Seatbelt for web3 agents
Why the wallet-drain attack against ElizaOS isn't about the user message — and what a deterministic tool-call guard actually has to check.
We watched a stock ElizaOS agent drain its own wallet on Solana devnet. The setup was three lines of YAML, a real LLM, a real key, a real attacker. The story is on the demo page — this post is the architectural argument behind why we built the connector that prevents it.
The interesting failure mode
Most prompt-injection writeups in 2026 focus on the same surface: a user types something nasty into a chat box, the model behaves badly. That’s the easy case — you wrap the text input with a validator and you’re done.
Web3 agents have a different shape. The injection doesn’t land in the user-typed message. It lands in identity— the agent’s character bio, its plugin provider state, its long-term memory, an ingested Discord history. The agent reads its own identity every turn. The poisoned identity composes into a prompt that asks for a tool call. The tool call signs a transaction. The transaction is broadcast.
From the validator’s point of view, the user message is benign. The malicious bytes arrived weeks earlier and persisted into the agent’s composed state.
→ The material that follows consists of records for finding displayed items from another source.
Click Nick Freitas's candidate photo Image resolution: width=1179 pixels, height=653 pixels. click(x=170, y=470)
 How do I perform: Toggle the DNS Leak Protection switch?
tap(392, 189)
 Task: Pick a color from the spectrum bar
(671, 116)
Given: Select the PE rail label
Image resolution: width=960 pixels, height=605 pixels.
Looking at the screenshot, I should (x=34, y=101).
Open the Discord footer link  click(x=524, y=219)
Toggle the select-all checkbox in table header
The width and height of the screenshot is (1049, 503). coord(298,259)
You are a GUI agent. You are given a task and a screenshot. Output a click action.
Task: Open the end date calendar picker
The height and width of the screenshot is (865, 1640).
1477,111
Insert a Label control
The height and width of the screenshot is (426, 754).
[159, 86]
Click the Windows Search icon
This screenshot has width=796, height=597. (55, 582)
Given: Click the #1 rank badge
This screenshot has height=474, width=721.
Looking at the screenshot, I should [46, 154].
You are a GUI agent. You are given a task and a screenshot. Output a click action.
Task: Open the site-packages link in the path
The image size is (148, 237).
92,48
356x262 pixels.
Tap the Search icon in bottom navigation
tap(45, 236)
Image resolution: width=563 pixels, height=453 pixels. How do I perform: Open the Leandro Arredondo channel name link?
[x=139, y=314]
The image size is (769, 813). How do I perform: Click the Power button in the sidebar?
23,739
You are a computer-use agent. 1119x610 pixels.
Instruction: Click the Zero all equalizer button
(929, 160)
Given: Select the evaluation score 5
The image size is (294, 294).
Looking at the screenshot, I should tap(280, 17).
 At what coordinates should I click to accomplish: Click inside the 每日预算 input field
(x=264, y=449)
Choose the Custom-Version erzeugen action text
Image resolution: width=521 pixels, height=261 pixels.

The hot path doesn’t notice.
The seatbelt analogy
A web3 agent without tool-call validation is a car without a seatbelt. The seatbelt doesn’t prevent crashes — it changes what a crash costs. BonkLM doesn’t prevent every prompt injection. It changes what an injection can do once it lands.
The specific seatbelt for the wallet-drain attack is a single semantic check: before signing, does the recipient address appear anywhere in the distinct user-authored message corpus for this room? If yes, the user has at some point typed or pasted this address themselves — the call proceeds. If no, the call is rejected with a critical risk-level. The user never explicitly approved this counterparty, so the signing wallet should not approve it either.
Why this specific check
Other defences we considered:
- Allow-list of recipient addresses. Brittle. Real users send to new counterparties constantly.
- LLM-based intent classifier on the tool call.Adds latency, adds cost, gets routed around by the same prompt-injection it’s supposed to detect.
- Cap per-transaction amount. Useful, but orthogonal — caps protect against large drains, not against many small ones.
The user-message-corpus check has the property we want: it’s deterministic, runs in microseconds, and the assumption it encodes (“the wallet owner has at some point explicitly named this counterparty”) is easy to defend to a security team.
Connector status
@blackunicorn/bonklm-elizaosships in Sprint 8–9. The connector layers in across three ElizaOS extension points (composeState providers, tool-call args, memory-write hooks) with a single npx install. No agent code change required.
We’ll publish a follow-up walking through the connector’s internals when 0.1 lands.